Alors que la COP21 approche à grands pas, la « communauté océan », rassemblant scientifiques, ONG et représentants du secteur privé, s’interroge sur ses marges de manœuvre pour influencer les négociations climatiques. De telles interrogations sont légitimes : au même titre que l’atmosphère, l’océan se trouve au cœur des processus climatiques. Parce qu’il absorbe du CO2 et une partie de la chaleur accumulée dans l’atmosphère, il participe à limiter le réchauffement climatique global. Mais il en subit du même coup les conséquences : il se réchauffe et s’acidifie.

Une cinquantaine de scientifiques internationaux(1) se sont réunis à Monaco du 12 au 14 janvier 2015 pour se pencher sur les impacts socioéconomiques locaux de l’acidification des océans, et dégager les messages-phares à adresser aux décideurs, notamment dans le cadre des négociations sur le climat.

Ces experts ont d’abord identifié cinq raisons pour lesquelles la communauté internationale sur le changement climatique se doit désormais d’intégrer pleinement la question de l’acidification des océans :

  • Des milliards d’individus dans le monde dépendent plus ou moins directement d’un océan en bonne santé, tant pour leur bien-être que pour leur développement. L’acidification ne se résume donc pas à une question environnementale, c’est également une question de développement.
  • Puisque l’acidification a pour origine une sur-concentration de CO2 dans l’atmosphère, son traitement relève nécessairement du cadre de la Convention-cadre des Nations unies sur les changements climatiques (CCNUCC). La COP21 représente donc une véritable opportunité d’intégrer l’océan dans les discussions et d’avancer vers un régime plus complet de lutte contre le changement climatique.
  • Réduire les émissions de CO2 est une priorité car cela aura des conséquences très significatives sur l’acidification des océans.
  • Par le passé, la communauté internationale a connu plusieurs succès en matière de gestion des pollutions planétaires (par exemple le protocole de Londres sur les déchets, la convention de Stockholm sur les polluants organiques persistants, etc.). Elle peut donc également réussir dans le domaine du changement climatique et de l’acidification des océans.
  • L’acidification des océans est une raison supplémentaire pour prendre des décisions ambitieuses, notamment en termes de réduction des émissions de CO2. À ce titre, elle doit être pleinement intégrée aux négociations de la CCNUCC.

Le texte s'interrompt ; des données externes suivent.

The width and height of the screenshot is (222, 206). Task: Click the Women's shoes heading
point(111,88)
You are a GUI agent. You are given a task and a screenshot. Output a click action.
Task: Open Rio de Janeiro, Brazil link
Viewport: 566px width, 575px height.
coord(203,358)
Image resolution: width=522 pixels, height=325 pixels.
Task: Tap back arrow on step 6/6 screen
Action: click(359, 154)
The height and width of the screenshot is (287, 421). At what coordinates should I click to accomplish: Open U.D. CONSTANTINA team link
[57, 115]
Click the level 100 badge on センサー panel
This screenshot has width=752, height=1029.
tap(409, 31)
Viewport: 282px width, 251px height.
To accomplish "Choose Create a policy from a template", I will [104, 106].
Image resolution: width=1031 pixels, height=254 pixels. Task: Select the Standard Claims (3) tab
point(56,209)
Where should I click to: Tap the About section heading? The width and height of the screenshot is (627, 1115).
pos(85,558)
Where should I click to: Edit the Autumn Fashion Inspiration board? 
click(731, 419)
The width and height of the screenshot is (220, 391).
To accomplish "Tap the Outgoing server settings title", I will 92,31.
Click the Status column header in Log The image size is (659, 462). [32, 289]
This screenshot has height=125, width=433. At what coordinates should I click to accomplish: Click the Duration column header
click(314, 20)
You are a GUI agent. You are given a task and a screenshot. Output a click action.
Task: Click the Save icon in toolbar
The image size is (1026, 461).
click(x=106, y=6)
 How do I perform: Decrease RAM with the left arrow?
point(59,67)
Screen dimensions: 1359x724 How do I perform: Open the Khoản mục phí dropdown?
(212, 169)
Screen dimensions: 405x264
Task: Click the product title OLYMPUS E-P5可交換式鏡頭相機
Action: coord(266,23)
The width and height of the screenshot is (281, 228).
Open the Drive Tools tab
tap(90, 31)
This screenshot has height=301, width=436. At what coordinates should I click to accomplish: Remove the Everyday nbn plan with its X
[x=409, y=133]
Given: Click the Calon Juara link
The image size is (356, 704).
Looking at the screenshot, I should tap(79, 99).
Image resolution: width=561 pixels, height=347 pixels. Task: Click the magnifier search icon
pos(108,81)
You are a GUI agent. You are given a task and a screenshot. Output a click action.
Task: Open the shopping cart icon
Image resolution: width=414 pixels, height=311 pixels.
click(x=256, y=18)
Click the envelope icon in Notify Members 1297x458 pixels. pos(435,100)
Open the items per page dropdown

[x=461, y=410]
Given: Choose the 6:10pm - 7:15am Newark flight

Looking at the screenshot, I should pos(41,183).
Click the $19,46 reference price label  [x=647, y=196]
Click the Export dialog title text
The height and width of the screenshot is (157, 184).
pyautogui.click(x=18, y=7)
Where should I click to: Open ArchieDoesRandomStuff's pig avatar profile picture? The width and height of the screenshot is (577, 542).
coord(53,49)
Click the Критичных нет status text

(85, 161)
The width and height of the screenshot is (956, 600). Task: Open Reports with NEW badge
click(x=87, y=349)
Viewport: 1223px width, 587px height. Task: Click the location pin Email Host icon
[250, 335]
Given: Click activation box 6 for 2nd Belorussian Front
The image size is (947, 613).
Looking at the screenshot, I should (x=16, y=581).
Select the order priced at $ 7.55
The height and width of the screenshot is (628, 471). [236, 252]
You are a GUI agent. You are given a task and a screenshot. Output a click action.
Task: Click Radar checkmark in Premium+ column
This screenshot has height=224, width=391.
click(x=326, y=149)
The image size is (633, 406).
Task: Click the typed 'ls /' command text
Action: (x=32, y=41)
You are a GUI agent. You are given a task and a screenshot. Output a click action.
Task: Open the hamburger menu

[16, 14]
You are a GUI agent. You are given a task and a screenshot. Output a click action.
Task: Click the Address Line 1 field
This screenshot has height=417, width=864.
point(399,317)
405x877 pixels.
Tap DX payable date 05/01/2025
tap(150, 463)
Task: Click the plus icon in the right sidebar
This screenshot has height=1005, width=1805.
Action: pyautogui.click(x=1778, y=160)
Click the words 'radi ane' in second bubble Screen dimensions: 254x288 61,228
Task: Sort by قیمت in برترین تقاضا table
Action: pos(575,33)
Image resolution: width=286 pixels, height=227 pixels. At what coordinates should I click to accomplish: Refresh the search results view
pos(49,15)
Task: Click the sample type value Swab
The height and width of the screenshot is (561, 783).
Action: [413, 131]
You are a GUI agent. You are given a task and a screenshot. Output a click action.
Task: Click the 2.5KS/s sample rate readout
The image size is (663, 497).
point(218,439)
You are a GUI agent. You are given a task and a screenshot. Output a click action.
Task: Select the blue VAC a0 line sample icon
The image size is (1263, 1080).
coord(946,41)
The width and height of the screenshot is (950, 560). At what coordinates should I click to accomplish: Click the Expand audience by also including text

Sur ces bases, sept recommandations ont été formulées, parmi lesquelles quatre touchent directement au processus CCNUCC, et donc à la COP21 :

  • 1. TEXTE JURIDIQUE : inclure l’océan dans le texte juridique de la COP21 et dans l’agenda post-2015, pour que le rôle de l’océan dans le devenir de l’humanité soit formellement reconnu, mais également pour stimuler les politiques de lutte contre l’acidification des océans aux échelles nationale et locale.
  • 2. FINANCE : encourager activement les projets liés à l’océan au sein du Fonds vert pour le climat, pour favoriser l’accès aux fonds par les communautés côtières et insulaires qui vont avoir à s’adapter à l’acidification des océans.
  • 3. SOLUTIONS : inclure la communauté scientifique sur les océans dans l’évaluation des solutions développées pour l’atténuation comme pour l’adaptation, pour s’assurer que ces solutions n’affectent pas, de manière indirecte et négative, la santé des zones côtières et des océans, ce qui en réalité aggraverait le problème futur et relèverait donc d’une forme de maladaptation.
  • 4. OBSERVATIONS : consolider l’intégration des observations sur l’acidification des océans dans les documents de l'Organe subsidiaire de conseil scientifique et technologique (SBSTA en anglais) de la CCNUCC, pour favoriser un suivi de cette question à l’échelle globale.